* FRAGMENTO DEL TEXTO *
Su padre fue escribano público y precursor de la minería riojana, en 1869 nombrado ministro de gobierno del gobernador de La Rioja Benjamín de la Vega, luego ocupó diversos cargos con los gobernadores Pedro Gordillo y Rubén Ocampo. 

Fue elegido gobernador de La Rioja militando en las filas de Alsina, el 27 de Junio de 1877, hasta junio de 1880, luego designado juez de paz. Falleció en la capital provincial en 1891, dejando a su familia en precaria situación económica; por lo que su madre se vio obligada a mudarse junto a su hijo de seis años de edad a Buenos Aires. 

En la capital argentina, Vicente cursó sus estudios en el Colegio Nacional, e Ingresó a la Facultad de Ciencias Exactas y Naturales de la Universidad de Buenos Aires, de donde egresó con el título de ingeniero.

En 1913 construyó un aeroplano al que denominó El Aeromóvil, pero su proyecto se frustró cuando se decidió que su producción industrial en el país no era conveniente. Ese año emigra a Francia, patenta su avión y obtiene licencia como piloto aviador internacional el 3 de Octubre de 1913., en vísperas de la Primera Guerra Mundial. 

En agosto de 1914 Francia entra en guerra con Alemania, y el aviador riojano se inscribe en la incipiente Fuerza Aérea gala, con pericia y valor que le permitieron ser considerado en  un as en las batallas aéreas, participando en misiones de bombardeos nocturnos, siendo ascendido hasta llegar al grado de capitán y condecorado con las máximas menciones.

Al finalizar la guerra regresa a Buenos Aires, escoltado por una cuadrilla aérea francesa, siendo recibido con honores de héroe y aclamado por la gente que asiste a saludarlo a su paso por avenidas céntricas.

Al poco tiempo conoció a Lola Güiraldes hermana de Ricardo Güiraldes, autor de "Don Segundo Sombra", con quien se casó en 1920, y por invitación de Joaquín V. González pasaron su luna de miel en la casona de Samay Huasi, próxima a Chilecito. Tuvieron cuatro hijos y se separaron en 1932.  

En 1920 cruza la Cordillera de los Andes en un avión que le donó Francia para que cumpla la hazaña de cubrir el primer vuelo nocturno transcordillerano, con la idea de formar una empresa aérea que recién logra conformar años después, la Aeropostal Argentina, antecesora directa de Aerolíneas Argentinas, en la que volaron avezados pilotos tales como Antoine de Saint Exupery, autor de la icónica obra El Principito.

(Registros almacenados)
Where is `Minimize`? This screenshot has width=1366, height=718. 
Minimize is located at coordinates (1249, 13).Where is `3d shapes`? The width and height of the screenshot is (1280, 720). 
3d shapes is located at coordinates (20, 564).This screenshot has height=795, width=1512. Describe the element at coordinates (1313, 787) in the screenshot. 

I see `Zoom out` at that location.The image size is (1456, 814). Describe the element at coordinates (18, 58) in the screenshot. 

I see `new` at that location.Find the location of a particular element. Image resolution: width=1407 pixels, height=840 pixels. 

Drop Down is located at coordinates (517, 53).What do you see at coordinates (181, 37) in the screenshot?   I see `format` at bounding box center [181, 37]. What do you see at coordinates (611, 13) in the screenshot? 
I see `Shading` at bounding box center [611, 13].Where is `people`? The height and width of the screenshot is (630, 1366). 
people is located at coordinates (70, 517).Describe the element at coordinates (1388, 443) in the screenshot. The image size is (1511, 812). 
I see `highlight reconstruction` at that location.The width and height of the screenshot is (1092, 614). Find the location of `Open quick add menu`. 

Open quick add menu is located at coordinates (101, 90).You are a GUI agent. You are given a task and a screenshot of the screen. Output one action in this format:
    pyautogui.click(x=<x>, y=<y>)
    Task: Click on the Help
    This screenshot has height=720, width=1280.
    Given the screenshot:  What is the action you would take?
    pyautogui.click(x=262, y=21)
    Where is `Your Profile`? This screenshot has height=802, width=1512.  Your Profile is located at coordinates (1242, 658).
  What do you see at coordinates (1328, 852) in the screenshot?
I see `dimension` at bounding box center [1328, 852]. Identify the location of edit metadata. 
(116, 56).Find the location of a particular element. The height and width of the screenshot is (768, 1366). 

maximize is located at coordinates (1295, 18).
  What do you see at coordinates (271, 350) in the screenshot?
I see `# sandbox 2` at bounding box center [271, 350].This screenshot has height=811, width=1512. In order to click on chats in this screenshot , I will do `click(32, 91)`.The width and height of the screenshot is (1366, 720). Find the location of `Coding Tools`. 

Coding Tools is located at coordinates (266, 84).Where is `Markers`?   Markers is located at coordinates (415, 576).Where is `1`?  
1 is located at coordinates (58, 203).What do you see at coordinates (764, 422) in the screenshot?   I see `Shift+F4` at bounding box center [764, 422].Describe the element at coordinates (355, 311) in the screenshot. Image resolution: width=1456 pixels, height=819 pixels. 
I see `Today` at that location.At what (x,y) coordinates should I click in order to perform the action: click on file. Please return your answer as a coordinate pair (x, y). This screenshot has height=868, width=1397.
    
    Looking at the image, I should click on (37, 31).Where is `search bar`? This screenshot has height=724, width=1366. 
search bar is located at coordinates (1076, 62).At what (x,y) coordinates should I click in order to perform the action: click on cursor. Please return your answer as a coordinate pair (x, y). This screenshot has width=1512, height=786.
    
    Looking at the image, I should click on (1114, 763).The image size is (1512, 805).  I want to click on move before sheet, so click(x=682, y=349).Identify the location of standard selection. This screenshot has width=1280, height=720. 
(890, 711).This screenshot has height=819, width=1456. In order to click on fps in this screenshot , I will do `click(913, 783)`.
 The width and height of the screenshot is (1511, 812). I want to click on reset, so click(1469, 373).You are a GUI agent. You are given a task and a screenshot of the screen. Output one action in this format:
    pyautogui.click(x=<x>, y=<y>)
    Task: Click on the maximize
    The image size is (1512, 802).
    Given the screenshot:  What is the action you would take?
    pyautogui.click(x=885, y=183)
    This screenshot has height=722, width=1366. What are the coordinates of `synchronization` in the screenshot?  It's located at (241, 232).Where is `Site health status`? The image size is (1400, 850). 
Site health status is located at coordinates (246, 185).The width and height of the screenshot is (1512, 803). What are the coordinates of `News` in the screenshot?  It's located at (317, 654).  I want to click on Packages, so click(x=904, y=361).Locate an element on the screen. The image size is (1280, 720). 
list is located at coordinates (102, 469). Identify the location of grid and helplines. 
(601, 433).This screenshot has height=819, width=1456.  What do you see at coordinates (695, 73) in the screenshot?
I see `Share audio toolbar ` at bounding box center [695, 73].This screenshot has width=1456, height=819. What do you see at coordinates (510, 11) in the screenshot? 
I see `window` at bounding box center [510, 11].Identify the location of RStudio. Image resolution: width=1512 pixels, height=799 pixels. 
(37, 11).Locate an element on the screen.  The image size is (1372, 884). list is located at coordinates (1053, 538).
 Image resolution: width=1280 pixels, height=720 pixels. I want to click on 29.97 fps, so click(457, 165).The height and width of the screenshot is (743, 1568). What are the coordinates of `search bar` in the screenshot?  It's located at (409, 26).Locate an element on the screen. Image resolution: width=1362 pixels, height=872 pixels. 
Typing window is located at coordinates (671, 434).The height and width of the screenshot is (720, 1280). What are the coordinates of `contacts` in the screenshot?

* TAREA 1 *
Según el texto sobre el aviador riojano, ¿en qué año se casó con Lola Güiraldes?
* TAREA 2 *
Enumera todos los gobernadores que el texto sobre el aviador riojano menciona por su nombre.
* TAREA 3 *
Prosigue el texto sobre el aviador riojano a partir de su última oración.
Las filas son material aparte y no forman parte del texto.

* RESULTADO 1 *
En 1920.

* RESULTADO 2 *
Benjamín de la Vega, Pedro Gordillo y Rubén Ocampo.

* RESULTADO 3 *
En 1932 el riojano voló como piloto de guerra para Paraguay, en la guerra que disputó con Bolivia, ayudando a organizar la fuerza aérea guaraní, recaudando fondos para la compra de aviones mediante la venta de artículos de su propiedad. El conflicto se inició por territorios en disputa, que finalmente recuperó Paraguay.

No solo condecoraciones y medallas recogió Vicente Almandos Almonacid, el afecto de la gente a lo largo de su vida quedó también inmortalizado en tres tangos escritos en su memoria: "Vuelo Nocturno", de Domingo Salerno; "No seas… riojano, ché". escrito en 1908 por Ozélah de Smithe¸y una milonga para piano de Agesilao Ferrazzano titulado "Almonacid".

Las letras no le fueron indiferentes, y en 1934 publicó el libro de poemas Estrofas, editado por Jacobo Peuser. 

El nombre de Almonacid está escrito en el Arco de Triunfo de Paris, como héroe nacional de la Primera Guerra Mundial. 

En su patria, en 1994 y durante la Presidencia de Carlos Menem, el helipuerto presidencial ubicado en la avenida Huergo y De La Rábida de la Ciudad de Buenos Aires se le impuso el nombre de Vicente Almandos Almonacid. 

También lleva ese nombre, desde 1972, el aeropuerto de La Rioja, al igual que la plazoleta de Libertad y Santa Rosa y de una calle del barrio Independencia, en su Chilecito Natal.

Las formalidades del reconocimiento a Vicente Almandos Almonacid están hechas en La Rioja, pero si se debe cumplir en rigor la cita de epitafios referida a que siempre vivirá en el recuerdo de su gente, poco queda de su existencia en el común de los comprovincianos.

La Rioja no lo recuerda y relativamente pocos lo conocen, integrando la nómina cada vez más grande de riojanos trascendentes que languidecen en la memoria colectiva, que paulatinamente sepultas historias notables.